O debate é sempre importante, mas a lei não é ruim, e na medida em que deu nome a um fenômeno que sempre existiu nos tribunais – o uso do filho como objeto de vingança – permitiu que medidas inibidoras desse gesto pudessem ser adotadas mais regularmente, como forma de auxiliar a família a se reorganizar nos papéis, separando o que é do filho e o que é dos pais.

Acredito que um caminho do meio seria o mais adequado, fazendo ajustes na lei, para aumentar o propósito pedagógico e também dar aos magistrados um passo a passo sobre o que fazer após a declaração do ato, sendo essa uma das dificuldades que percebo, na prática forense: muitos juízes deixam de declarar o ato porque não entendem bem o que é alienação parental, e porque faltam procedimentos que estimulem a declaração, sendo idealmente que a declaração pudesse adotar medidas de punição para quem pratica o ato de AP e de tratamento, na mesma proporção.

Importante lembrar a natureza jurídica do ato de alienação parental: abuso moral e violência psicológica contra criança e adolescente, respectivamente, arts. 3 da Lei nº 12.318/2010 e 4, inciso II, b, da Lei 13.431/2017. Abuso moral é sinônimo de coação moral, e o efeito da coação moral é a invalidade relativa do negócio jurídico. Logo, se comprovado que a criança sofre alienação parental, suas declarações estarão eivadas de vício do consentimento, havendo a dicotomia entre a vontade íntima e a vontade declarada.

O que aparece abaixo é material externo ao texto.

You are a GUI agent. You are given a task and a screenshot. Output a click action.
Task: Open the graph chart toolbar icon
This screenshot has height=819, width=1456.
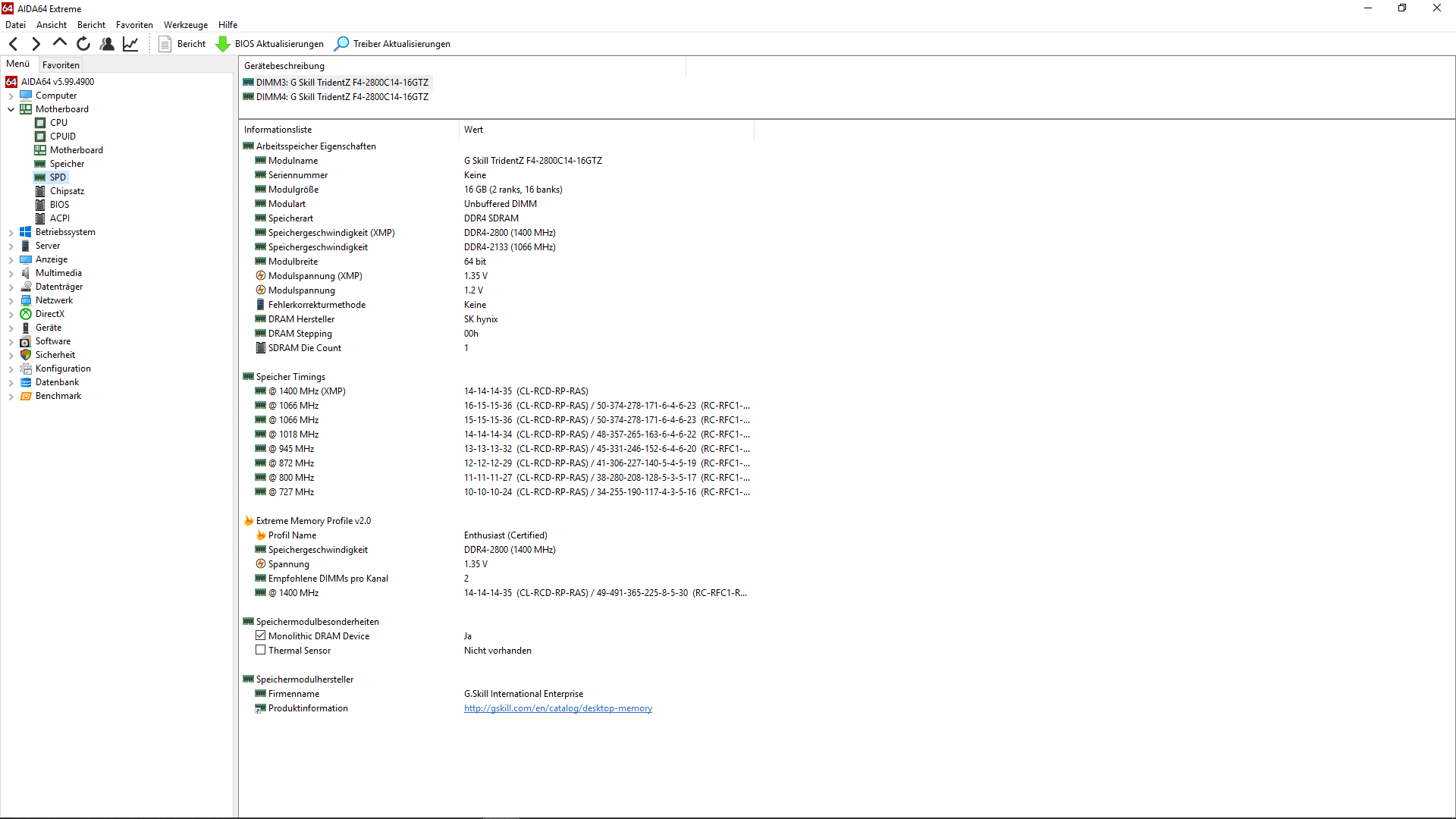(x=130, y=44)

Esse raciocínio serve para invalidar decisões baseadas exclusivamente em relatos de crianças e adolescentes, como, por exemplo: “Eu quero ficar com fulano”. Pois coloca-se em dúvida de quem é o querer: se da criança ou de quem pratica o ato de alienação parental em face dela.

Fonte: BRAZIL, Glícia Barbosa de Mattos. Escuta de criança e adolescente e prova da verdade judicial. In: PEREIRA, Rodrigo da Cunha; DIAS, Maria Berenice (coord.). Famílias e Sucessões: polêmicas, tendências e inovações. Belo Horizonte: IBDFAM, 2018. p. 503-518.